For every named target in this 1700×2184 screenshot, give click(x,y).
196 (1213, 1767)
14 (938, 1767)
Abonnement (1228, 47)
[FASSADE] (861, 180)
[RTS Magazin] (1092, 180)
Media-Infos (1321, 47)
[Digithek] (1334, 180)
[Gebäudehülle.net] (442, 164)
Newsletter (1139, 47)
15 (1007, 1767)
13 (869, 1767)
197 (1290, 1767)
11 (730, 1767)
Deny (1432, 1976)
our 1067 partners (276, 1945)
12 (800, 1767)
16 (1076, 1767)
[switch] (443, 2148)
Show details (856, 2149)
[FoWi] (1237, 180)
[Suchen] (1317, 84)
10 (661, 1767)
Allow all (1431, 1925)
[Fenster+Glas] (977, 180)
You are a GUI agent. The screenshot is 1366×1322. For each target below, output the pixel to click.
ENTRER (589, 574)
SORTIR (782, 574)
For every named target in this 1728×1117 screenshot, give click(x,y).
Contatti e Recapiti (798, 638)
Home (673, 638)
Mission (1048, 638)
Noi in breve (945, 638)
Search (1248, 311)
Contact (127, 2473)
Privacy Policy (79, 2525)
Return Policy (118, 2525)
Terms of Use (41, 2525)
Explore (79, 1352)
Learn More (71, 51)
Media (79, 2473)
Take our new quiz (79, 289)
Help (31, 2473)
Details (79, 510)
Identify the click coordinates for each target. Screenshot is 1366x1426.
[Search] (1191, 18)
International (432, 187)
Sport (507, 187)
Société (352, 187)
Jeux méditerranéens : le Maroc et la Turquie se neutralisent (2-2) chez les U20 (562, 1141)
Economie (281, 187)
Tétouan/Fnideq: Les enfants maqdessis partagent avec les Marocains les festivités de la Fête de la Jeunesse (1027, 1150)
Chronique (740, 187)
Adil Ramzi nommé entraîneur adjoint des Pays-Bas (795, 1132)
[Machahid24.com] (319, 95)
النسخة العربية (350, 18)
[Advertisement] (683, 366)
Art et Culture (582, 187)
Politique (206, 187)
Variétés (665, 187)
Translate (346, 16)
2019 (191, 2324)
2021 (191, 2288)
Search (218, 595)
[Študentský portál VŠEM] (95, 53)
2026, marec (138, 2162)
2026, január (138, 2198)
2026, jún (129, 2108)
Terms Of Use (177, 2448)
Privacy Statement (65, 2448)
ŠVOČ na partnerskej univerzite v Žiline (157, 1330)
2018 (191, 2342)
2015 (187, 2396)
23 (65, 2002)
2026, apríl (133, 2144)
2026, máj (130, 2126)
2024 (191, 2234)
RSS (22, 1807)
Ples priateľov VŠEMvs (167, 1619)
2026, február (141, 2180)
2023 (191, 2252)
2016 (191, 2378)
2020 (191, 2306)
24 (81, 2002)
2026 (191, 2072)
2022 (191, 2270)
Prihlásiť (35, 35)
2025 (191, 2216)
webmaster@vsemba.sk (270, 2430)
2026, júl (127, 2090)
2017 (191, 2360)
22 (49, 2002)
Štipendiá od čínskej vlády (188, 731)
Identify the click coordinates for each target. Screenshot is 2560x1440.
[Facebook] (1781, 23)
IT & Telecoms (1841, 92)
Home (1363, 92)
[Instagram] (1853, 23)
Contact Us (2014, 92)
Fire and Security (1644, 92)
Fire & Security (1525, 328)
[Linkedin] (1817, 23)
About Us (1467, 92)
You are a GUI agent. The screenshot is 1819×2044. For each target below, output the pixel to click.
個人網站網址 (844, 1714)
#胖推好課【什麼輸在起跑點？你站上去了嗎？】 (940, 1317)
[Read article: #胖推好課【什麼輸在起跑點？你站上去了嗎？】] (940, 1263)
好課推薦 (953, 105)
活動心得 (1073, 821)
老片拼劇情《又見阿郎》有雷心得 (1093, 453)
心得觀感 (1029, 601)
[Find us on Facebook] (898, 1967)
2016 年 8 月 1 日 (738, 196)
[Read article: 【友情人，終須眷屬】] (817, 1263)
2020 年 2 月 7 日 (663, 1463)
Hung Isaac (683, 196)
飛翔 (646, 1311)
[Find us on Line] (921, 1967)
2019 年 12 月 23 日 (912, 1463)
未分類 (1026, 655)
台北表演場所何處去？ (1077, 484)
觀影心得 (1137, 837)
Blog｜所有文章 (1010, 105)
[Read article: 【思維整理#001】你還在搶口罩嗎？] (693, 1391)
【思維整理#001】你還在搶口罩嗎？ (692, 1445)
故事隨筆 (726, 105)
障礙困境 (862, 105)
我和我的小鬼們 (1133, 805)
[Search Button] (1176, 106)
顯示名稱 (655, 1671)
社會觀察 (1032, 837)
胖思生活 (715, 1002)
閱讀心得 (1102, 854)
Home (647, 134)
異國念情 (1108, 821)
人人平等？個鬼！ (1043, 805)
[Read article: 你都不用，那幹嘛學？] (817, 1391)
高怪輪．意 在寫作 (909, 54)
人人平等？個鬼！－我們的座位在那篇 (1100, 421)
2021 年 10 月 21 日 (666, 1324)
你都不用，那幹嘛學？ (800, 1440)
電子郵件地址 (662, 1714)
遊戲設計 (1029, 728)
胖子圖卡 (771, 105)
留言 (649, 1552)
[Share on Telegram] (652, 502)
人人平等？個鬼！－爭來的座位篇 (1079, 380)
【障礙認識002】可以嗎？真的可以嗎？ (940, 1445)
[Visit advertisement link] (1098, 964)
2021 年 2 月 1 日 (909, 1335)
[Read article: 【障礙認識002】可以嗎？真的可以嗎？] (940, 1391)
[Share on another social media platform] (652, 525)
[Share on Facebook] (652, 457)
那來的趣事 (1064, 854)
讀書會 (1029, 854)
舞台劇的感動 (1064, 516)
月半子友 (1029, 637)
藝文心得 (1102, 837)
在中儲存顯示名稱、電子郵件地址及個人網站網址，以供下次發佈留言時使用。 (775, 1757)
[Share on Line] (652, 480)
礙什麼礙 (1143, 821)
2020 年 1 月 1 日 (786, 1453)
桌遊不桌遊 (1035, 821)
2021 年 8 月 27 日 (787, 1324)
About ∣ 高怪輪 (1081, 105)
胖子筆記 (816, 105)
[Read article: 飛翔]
__________________________________________________
=== Try it ===
Reproduce the material above exactly, beginning at its first line and ending with the line that holds "International (432, 187)". Include nothing else.

=== Task solution ===
For every named target in this 1700×2184 screenshot, give click(x,y).
196 (1213, 1767)
14 (938, 1767)
Abonnement (1228, 47)
[FASSADE] (861, 180)
[RTS Magazin] (1092, 180)
Media-Infos (1321, 47)
[Digithek] (1334, 180)
[Gebäudehülle.net] (442, 164)
Newsletter (1139, 47)
15 (1007, 1767)
13 (869, 1767)
197 (1290, 1767)
11 (730, 1767)
Deny (1432, 1976)
our 1067 partners (276, 1945)
12 (800, 1767)
16 (1076, 1767)
[switch] (443, 2148)
Show details (856, 2149)
[FoWi] (1237, 180)
[Suchen] (1317, 84)
10 (661, 1767)
Allow all (1431, 1925)
[Fenster+Glas] (977, 180)
You are a GUI agent. The screenshot is 1366×1322. For each target below, output the pixel to click.
ENTRER (589, 574)
SORTIR (782, 574)
For every named target in this 1728×1117 screenshot, give click(x,y).
Contatti e Recapiti (798, 638)
Home (673, 638)
Mission (1048, 638)
Noi in breve (945, 638)
Search (1248, 311)
Contact (127, 2473)
Privacy Policy (79, 2525)
Return Policy (118, 2525)
Terms of Use (41, 2525)
Explore (79, 1352)
Learn More (71, 51)
Media (79, 2473)
Take our new quiz (79, 289)
Help (31, 2473)
Details (79, 510)
Identify the click coordinates for each target. Screenshot is 1366x1426.
[Search] (1191, 18)
International (432, 187)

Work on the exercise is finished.